▸ **WORK TO BE COMPLETED**: Extract each line of the records below that contains the word "height".

▸ **SUPPLIED MATERIAL**:
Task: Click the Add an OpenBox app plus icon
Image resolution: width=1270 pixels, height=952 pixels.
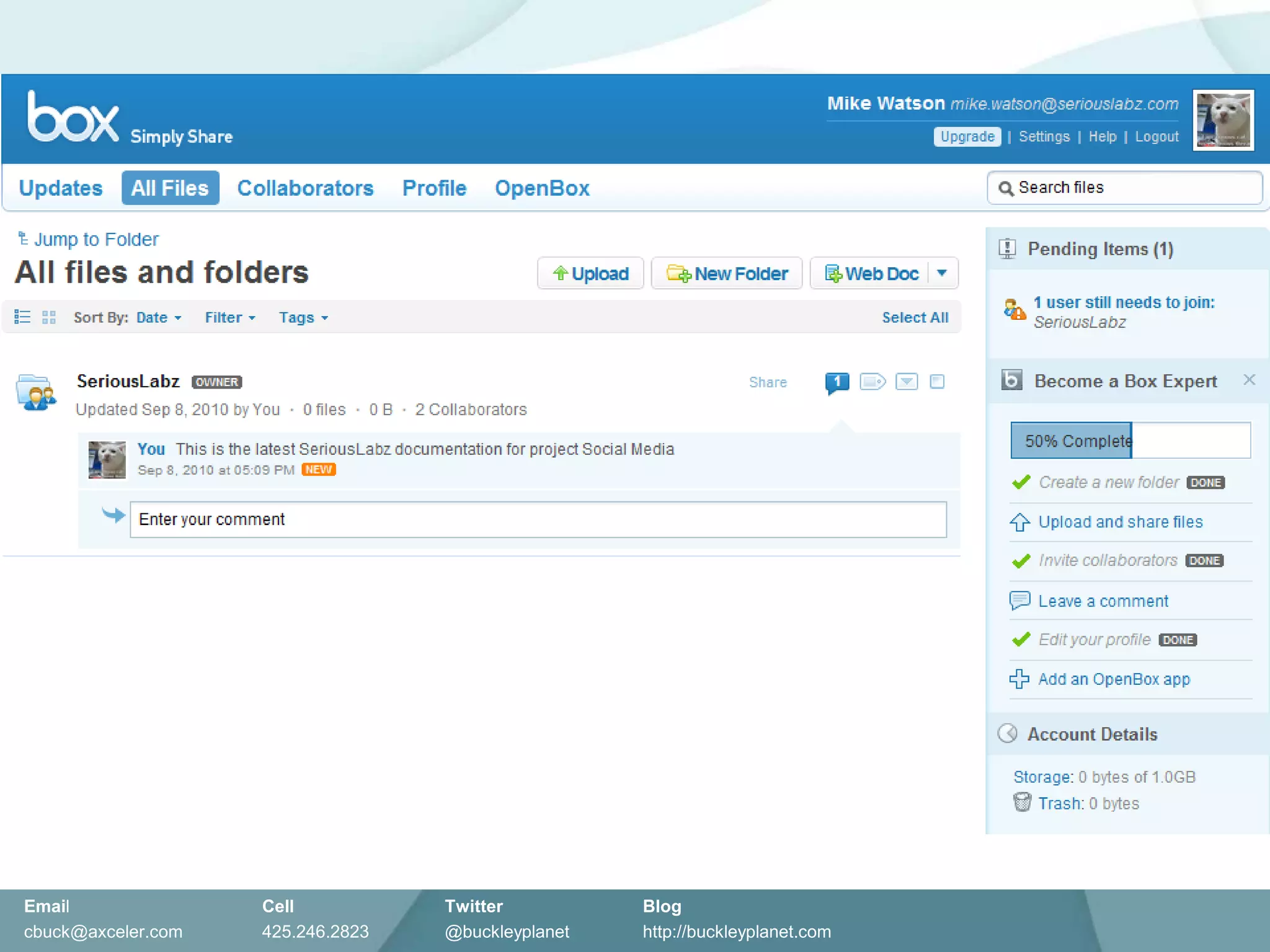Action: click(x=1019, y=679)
==
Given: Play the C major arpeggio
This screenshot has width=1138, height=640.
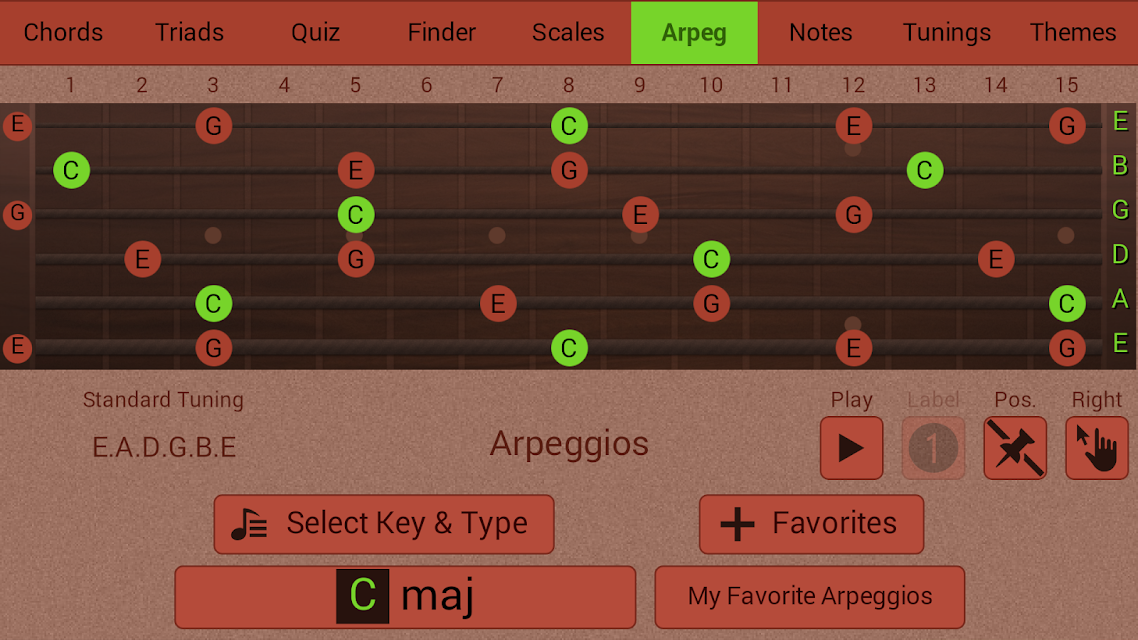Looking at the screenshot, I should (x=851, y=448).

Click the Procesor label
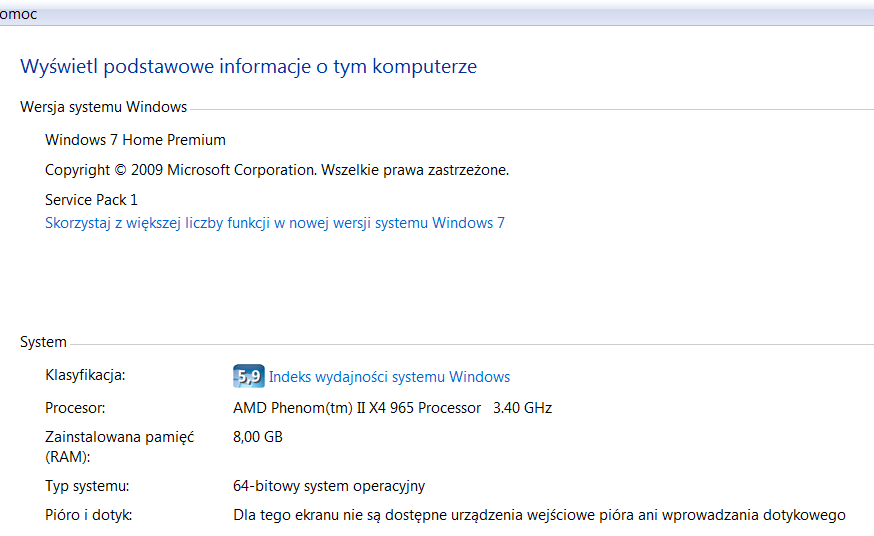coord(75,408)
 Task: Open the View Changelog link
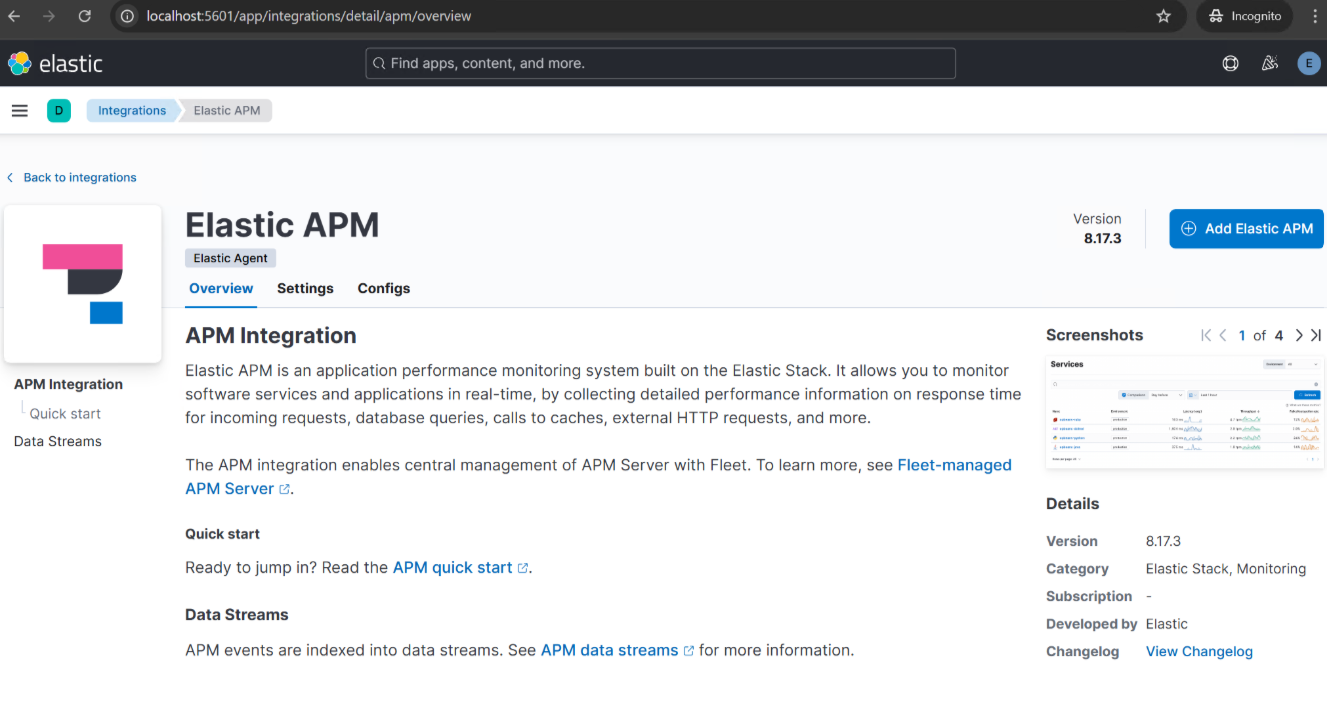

▸ **THE RESULT**:
Image resolution: width=1270 pixels, height=952 pixels.
This screenshot has width=1138, height=640.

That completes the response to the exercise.